*** Block opens ***

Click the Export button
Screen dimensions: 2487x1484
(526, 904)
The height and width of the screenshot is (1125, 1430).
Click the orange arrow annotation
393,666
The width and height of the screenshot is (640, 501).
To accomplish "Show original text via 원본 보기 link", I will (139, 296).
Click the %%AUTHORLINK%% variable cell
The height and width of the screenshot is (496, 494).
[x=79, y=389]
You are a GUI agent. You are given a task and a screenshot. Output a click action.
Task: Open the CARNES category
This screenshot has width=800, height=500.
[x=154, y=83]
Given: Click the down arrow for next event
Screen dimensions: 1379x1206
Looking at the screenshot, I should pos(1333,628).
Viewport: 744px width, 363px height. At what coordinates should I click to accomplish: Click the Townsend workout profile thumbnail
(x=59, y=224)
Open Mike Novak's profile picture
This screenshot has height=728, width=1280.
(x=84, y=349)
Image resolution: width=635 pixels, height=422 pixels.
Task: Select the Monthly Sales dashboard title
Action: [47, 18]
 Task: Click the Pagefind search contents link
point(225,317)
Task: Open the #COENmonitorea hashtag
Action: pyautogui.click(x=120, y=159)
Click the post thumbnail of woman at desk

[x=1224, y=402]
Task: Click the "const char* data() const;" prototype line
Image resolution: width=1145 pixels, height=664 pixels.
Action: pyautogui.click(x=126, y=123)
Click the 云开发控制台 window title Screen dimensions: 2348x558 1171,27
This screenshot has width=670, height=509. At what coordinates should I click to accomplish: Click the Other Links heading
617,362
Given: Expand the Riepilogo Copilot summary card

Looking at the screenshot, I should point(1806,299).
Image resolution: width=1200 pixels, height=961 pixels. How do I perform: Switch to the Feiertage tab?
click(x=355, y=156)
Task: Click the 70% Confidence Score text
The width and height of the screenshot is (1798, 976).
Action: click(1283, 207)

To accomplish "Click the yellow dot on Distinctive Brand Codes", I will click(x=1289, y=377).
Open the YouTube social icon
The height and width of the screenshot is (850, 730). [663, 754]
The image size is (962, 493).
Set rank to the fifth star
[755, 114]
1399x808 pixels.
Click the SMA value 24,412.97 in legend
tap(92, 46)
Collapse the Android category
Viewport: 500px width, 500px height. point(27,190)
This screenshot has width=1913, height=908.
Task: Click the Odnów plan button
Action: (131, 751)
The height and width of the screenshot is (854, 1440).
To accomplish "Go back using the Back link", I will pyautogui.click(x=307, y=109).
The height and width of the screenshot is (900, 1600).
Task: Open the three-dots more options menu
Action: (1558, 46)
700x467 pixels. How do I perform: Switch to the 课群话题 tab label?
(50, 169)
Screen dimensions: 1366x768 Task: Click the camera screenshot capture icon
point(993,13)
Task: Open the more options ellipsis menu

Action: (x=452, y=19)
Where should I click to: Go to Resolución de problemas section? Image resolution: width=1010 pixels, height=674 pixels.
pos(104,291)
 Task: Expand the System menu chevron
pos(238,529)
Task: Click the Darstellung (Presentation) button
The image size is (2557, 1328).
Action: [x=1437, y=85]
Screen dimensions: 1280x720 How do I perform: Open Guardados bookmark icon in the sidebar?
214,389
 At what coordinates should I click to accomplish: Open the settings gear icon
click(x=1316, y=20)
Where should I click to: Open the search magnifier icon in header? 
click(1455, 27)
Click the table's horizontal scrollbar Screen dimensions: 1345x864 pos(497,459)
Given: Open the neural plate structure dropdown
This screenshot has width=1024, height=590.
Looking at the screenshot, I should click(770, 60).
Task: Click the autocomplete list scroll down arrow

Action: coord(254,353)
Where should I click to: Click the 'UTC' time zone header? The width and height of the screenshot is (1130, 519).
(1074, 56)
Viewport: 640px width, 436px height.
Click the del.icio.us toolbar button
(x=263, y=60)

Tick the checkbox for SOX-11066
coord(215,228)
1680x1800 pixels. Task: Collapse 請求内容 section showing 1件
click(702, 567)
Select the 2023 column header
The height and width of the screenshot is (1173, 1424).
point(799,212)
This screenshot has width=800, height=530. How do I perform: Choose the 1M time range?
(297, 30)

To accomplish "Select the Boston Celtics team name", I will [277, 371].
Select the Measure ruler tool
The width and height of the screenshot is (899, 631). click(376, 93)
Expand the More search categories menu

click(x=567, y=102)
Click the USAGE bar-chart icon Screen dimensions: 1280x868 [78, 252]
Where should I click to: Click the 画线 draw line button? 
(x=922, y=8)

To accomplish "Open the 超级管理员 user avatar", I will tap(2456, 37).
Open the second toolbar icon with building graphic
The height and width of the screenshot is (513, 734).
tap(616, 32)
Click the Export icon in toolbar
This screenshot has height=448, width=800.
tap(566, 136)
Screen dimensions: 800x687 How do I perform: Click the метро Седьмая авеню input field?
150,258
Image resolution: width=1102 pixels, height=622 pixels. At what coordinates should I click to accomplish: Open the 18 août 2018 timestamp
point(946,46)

*** Block closes ***

The task —
Find all lines holding the word "text" in the records above and copy them.

Finished task —
To accomplish "Show original text via 원본 보기 link", I will (139, 296).
Task: Click the 70% Confidence Score text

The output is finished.